» TASK DIRECTIONS:
Before you finish, make sure every line below has been written out exactly.

» EXTRACTED RECORDS:
════════
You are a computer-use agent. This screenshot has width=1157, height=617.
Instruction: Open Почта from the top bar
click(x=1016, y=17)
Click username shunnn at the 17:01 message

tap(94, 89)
════════
» RESULT FOR THIS EXERCISE:
You are a computer-use agent. This screenshot has width=1157, height=617.
Instruction: Open Почта from the top bar
click(x=1016, y=17)
Click username shunnn at the 17:01 message

tap(94, 89)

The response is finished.